143. The method of claim 138, wherein said disease is herpes gladiatorum.

144. The method of claim 138, wherein said disease is herpesviral encephalitis.

145. The method of claim 138, wherein said disease is herpesviral meningitis.

146. The method of claim 138, wherein said disease is herpes esophagitis.

147. The method of claim 138, wherein said disease is herpes keratitis.

148. The method of claim 138, wherein said disease is Bell's palsy.

149. The method of claim 138, wherein said disease is Mollaret's meningitis.

150. The method of claim 138, wherein said disease is herpes rugbeiorum.

151. The method of claim 138, wherein said disease is eczema herpeticum.

152. The method of claim 138, wherein said disease is herpetic neuralgia.

153. The method of claim 138, wherein said disease is post-herpetic neuralgia.

154. The method of claim 138, wherein said disease is Alzheimer's disease.

155. The method of claim 138, wherein said method is a method of treating.

156. The method of claim 138, wherein said method is a method of preventing.

157. The method of claim 138, wherein said method includes a therapeutically effective amount of the HSV vaccine.

158. The method of claim 138, wherein said method includes a prophylactically effective amount of the HSV vaccine..

159. The method of claim 138, comprising a reduction in viral shedding.

160. The method of claim 138, comprising a reduction in the frequency of lesion occurrence.

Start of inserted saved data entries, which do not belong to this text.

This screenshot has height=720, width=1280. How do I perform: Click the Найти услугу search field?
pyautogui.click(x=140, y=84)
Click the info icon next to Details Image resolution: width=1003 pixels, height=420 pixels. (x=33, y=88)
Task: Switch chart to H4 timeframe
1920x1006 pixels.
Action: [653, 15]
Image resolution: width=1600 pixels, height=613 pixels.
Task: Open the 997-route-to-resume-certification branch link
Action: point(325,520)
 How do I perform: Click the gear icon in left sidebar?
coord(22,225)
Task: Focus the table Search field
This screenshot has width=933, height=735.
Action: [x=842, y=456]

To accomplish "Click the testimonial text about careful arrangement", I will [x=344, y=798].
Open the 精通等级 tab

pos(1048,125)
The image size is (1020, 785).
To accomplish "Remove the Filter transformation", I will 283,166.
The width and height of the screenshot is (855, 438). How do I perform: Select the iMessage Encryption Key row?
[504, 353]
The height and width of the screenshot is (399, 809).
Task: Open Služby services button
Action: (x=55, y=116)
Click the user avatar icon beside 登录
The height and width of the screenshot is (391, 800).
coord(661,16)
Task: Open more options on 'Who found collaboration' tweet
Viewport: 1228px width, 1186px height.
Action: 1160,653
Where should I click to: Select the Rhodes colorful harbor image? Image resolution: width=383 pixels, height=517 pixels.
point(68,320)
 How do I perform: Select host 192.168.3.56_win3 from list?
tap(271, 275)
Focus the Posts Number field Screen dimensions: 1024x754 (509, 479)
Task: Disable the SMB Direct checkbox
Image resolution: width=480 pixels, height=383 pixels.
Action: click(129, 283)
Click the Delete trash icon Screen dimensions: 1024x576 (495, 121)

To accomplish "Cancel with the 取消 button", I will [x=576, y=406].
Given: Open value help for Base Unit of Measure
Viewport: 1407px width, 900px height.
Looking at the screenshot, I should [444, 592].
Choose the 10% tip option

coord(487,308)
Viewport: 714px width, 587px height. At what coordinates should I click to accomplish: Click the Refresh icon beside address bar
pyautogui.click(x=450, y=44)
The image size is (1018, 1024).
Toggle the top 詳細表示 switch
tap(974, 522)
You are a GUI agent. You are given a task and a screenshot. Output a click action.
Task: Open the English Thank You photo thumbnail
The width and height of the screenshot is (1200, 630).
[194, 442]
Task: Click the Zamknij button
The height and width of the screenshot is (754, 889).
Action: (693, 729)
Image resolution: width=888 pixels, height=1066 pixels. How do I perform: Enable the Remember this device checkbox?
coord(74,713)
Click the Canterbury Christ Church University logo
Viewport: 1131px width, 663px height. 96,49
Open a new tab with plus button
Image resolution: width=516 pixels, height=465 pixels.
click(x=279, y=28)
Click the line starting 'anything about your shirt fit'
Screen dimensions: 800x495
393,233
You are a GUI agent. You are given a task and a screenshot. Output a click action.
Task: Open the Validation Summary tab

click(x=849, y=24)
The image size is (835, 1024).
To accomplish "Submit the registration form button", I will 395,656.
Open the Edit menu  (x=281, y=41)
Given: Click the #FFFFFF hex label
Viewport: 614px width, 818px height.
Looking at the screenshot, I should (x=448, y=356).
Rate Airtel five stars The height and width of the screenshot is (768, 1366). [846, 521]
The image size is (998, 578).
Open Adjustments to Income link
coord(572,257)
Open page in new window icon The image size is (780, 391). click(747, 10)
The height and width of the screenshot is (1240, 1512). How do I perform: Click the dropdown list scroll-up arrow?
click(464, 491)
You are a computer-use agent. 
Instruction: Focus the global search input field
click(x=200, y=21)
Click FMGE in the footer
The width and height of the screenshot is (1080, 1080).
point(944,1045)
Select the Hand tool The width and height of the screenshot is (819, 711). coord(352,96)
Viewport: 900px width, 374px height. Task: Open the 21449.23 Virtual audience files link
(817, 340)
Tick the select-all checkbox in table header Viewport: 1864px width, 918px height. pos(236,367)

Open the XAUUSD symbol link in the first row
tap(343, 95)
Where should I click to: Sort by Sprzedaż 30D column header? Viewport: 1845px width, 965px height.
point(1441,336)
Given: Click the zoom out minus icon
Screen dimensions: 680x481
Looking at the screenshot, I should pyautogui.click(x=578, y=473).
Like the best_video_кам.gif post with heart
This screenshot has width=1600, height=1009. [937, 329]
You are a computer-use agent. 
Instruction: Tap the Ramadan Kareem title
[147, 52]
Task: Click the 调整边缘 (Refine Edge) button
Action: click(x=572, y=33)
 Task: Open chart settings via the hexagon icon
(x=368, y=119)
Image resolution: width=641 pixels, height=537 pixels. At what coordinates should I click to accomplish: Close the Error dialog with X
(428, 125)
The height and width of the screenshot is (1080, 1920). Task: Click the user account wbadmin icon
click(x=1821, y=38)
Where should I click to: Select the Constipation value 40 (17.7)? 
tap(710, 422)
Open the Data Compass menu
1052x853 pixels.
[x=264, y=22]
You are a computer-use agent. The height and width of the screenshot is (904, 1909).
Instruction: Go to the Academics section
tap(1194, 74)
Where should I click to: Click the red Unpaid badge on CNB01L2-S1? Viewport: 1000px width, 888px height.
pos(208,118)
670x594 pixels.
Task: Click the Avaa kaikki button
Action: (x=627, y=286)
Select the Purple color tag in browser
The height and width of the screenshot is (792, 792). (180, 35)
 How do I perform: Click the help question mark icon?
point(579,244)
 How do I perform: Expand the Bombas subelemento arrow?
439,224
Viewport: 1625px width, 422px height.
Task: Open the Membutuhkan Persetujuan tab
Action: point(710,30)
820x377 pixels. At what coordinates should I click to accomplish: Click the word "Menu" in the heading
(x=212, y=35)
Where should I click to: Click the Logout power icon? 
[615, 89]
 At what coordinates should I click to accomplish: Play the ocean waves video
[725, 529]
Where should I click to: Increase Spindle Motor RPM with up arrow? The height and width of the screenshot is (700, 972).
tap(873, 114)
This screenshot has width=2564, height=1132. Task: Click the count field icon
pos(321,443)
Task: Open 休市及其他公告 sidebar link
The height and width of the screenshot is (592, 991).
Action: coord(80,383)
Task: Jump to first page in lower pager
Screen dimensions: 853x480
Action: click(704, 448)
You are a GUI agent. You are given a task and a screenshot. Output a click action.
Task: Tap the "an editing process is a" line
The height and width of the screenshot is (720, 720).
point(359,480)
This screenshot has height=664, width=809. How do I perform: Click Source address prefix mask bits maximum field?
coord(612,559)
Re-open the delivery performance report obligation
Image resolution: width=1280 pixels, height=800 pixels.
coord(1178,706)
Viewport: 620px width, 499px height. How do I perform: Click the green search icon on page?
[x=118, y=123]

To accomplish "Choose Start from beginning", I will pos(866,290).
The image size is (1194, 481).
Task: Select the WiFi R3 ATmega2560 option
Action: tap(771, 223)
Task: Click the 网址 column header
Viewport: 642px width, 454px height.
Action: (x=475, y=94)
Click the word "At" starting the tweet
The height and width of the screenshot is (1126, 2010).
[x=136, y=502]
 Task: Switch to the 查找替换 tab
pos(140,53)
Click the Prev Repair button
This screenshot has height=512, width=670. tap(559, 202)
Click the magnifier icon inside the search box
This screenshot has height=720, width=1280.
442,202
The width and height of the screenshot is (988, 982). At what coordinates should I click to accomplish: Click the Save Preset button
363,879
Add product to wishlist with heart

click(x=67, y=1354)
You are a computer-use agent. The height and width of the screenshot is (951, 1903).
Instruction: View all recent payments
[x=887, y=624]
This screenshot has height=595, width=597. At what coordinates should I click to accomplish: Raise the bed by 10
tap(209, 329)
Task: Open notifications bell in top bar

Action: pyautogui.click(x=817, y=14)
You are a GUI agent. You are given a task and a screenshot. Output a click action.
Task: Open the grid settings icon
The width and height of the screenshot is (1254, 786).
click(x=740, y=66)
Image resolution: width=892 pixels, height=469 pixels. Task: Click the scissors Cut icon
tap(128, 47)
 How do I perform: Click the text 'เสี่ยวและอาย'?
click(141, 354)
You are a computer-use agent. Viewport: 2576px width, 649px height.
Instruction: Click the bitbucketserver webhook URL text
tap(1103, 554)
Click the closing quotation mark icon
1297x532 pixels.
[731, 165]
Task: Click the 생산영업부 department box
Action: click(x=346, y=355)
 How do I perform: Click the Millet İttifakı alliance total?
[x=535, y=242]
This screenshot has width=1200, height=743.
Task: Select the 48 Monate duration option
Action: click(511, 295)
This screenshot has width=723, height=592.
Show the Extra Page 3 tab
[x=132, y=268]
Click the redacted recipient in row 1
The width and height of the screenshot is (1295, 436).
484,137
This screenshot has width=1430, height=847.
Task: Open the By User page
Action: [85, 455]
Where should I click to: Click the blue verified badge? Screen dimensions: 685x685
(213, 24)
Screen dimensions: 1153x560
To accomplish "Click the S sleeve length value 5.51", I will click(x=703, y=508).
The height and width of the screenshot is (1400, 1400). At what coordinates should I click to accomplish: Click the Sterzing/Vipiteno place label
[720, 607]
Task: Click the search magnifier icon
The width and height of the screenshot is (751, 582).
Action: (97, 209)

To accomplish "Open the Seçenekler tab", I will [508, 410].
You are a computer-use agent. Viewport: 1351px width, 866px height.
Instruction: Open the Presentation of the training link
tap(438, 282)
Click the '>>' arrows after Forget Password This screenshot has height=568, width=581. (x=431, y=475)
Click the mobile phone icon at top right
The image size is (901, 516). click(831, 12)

161. The method of claim 138, comprising a reduction in the duration of lesion occurrence.

162. The method of claim 138, comprising intramuscular administration.

163. The method of claim 138, comprising intradermal administration.

164. The method of claim 138, comprising mucosal administration.

165. The method of claim 138, comprising intranasal administration.

166. The method of claim 138, comprising intrarectal administration.

167. The method of claim 138, comprising intravaginal administration.

168. The method of claim 138, comprising topical administration.

169. The method of claim 138, comprising transcutaneous administration.

170. The method of claim 138, comprising subcutaneous administration.

171. The method of claim 134, wherein an isolated nucleic acid sequence formulation is not administered to said patient.

172. The method of claim 171, wherein said isolated nucleic acid sequence formulation is a DNA sequence.

173. The method of claim 171, wherein said isolated nucleic acid sequence formulation is a nucleic acid vaccine.

174. The method of claim 171, wherein said isolated nucleic acid sequence formulation is a DNA vaccine.

175. The method of claim 138, wherein said method does not comprise administration of a prime HSV DNA vaccine.

176. The method of claim 138, wherein said method does not comprise administration of an HSV DNA vaccine.

177. The method of claim 138, wherein said method does not comprise administration of a DNA vaccine comprising a gene selected from HSV UL30, UL5, gD2, gD2t, or portions thereof.

178. The method of claim 138, consisting of a single administration of said HSV vaccine.

179. The method of claim 138, consisting of a prime-boost administration of said HSV vaccine.

180. The method of claim 138, consisting of a prime-boost-boost administration of said HSV vaccine.

181. A kit comprising the HV vaccine of claim 9 and instructions for administering said HV vaccine to a patient.

182. The kit of claim 181, wherein said HV vaccine is administered in a prime-boost administration.